## Task to carry out
Format the lines of the listing below as a Markdown table with columns named Row and Line, starting at the line that contains "Given: Select the" and ending at the line that contains "[x=815, y=10]". Skip blank lines and number each remaining line in order.

Saved data:
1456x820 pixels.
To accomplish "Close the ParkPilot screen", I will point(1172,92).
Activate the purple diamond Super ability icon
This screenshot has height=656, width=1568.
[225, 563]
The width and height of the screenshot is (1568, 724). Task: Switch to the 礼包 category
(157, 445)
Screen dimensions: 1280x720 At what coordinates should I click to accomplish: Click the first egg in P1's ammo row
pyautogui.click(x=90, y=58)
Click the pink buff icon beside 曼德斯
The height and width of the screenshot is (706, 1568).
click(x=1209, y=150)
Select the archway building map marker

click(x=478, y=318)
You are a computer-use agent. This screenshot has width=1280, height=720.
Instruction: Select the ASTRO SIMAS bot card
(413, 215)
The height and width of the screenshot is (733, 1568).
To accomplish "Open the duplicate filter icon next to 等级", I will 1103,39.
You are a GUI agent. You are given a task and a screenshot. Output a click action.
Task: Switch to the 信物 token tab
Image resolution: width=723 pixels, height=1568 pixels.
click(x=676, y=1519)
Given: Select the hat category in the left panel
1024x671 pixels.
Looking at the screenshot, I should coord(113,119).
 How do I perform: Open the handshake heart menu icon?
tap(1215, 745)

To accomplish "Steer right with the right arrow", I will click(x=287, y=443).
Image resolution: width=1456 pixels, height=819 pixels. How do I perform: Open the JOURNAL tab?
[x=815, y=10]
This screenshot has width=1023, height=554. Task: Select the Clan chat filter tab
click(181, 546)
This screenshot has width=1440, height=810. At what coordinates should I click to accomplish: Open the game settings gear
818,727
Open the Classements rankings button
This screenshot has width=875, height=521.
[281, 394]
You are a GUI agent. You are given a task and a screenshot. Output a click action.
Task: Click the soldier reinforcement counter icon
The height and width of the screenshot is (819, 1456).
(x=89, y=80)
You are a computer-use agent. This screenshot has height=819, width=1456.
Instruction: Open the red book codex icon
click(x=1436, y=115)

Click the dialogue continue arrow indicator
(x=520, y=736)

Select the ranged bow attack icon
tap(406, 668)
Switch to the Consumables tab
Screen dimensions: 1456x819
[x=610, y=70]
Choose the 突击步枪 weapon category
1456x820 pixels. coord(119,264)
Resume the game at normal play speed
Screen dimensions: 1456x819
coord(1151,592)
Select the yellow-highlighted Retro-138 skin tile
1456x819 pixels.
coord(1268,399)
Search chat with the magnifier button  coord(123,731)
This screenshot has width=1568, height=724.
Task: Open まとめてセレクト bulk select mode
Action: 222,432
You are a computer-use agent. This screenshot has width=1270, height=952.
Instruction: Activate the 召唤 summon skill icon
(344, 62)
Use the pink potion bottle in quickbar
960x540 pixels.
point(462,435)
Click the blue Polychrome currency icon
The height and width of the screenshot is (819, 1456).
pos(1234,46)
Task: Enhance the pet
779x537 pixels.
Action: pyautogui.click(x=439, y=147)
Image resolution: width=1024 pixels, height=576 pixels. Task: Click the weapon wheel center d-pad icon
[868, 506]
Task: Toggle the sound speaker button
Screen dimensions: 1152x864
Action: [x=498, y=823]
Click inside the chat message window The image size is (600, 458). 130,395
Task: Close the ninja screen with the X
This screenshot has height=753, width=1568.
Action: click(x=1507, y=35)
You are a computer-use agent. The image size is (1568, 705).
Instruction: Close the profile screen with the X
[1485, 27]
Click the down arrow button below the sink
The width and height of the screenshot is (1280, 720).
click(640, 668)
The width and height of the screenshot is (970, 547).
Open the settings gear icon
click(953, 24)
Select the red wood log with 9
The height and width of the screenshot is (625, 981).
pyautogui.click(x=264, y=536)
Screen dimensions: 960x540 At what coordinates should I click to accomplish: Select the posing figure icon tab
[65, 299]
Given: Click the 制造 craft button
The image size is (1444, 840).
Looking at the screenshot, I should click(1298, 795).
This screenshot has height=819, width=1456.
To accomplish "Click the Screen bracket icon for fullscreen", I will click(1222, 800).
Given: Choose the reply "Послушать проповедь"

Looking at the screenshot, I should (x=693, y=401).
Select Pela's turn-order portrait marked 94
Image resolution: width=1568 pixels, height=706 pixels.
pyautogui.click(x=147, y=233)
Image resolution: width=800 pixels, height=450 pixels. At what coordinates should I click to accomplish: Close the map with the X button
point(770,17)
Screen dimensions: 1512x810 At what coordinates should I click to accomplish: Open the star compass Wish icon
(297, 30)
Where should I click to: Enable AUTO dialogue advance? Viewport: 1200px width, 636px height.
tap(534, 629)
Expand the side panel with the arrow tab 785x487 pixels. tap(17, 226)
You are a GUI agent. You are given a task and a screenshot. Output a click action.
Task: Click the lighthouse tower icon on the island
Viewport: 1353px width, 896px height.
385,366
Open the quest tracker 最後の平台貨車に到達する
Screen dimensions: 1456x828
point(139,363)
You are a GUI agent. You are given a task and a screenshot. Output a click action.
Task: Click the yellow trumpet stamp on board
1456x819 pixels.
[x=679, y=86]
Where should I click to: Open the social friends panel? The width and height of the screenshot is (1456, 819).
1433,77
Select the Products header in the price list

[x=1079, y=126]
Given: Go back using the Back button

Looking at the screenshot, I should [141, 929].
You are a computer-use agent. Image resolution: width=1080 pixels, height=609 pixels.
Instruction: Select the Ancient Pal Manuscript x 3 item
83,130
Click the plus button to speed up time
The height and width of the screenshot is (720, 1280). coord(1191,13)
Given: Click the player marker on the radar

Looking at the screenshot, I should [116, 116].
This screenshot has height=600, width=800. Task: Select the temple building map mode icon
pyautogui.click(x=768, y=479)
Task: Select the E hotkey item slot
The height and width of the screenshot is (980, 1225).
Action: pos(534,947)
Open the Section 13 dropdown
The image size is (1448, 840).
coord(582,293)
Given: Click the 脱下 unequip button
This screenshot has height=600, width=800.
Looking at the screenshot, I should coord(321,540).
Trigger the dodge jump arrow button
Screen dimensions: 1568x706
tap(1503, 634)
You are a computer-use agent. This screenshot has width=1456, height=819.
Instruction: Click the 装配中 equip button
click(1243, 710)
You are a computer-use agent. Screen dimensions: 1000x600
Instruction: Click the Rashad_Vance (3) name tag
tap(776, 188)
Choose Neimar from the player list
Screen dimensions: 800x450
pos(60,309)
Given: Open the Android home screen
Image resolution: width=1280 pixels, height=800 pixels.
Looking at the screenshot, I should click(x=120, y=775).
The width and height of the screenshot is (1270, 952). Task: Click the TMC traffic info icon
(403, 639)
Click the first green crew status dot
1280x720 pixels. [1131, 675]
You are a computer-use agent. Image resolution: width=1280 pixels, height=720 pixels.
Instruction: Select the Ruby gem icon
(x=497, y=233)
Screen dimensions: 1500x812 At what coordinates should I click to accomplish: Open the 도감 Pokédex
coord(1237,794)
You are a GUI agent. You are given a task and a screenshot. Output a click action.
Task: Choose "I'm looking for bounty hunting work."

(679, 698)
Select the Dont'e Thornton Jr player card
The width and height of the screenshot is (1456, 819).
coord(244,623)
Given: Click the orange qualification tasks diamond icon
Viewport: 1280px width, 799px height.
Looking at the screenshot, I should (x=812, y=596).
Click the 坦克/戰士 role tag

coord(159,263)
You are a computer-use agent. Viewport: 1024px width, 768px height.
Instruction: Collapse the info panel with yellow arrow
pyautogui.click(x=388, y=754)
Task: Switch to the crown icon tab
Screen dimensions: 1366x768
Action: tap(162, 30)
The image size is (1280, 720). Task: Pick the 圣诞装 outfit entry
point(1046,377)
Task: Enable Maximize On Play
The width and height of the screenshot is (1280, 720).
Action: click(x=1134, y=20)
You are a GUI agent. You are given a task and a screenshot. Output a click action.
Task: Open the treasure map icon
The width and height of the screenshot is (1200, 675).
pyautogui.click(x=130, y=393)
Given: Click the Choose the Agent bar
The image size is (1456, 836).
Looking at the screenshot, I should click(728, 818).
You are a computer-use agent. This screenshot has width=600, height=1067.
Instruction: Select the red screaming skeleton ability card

## Result of the exercise
| Row | Line |
|---|---|
| 1 | Given: Select the hat category in the left panel |
| 2 | 1024x671 pixels. |
| 3 | Looking at the screenshot, I should coord(113,119). |
| 4 |  How do I perform: Open the handshake heart menu icon? |
| 5 | tap(1215, 745) |
| 6 | To accomplish "Steer right with the right arrow", I will click(x=287, y=443). |
| 7 | Image resolution: width=1456 pixels, height=819 pixels. How do I perform: Open the JOURNAL tab? |
| 8 | [x=815, y=10] |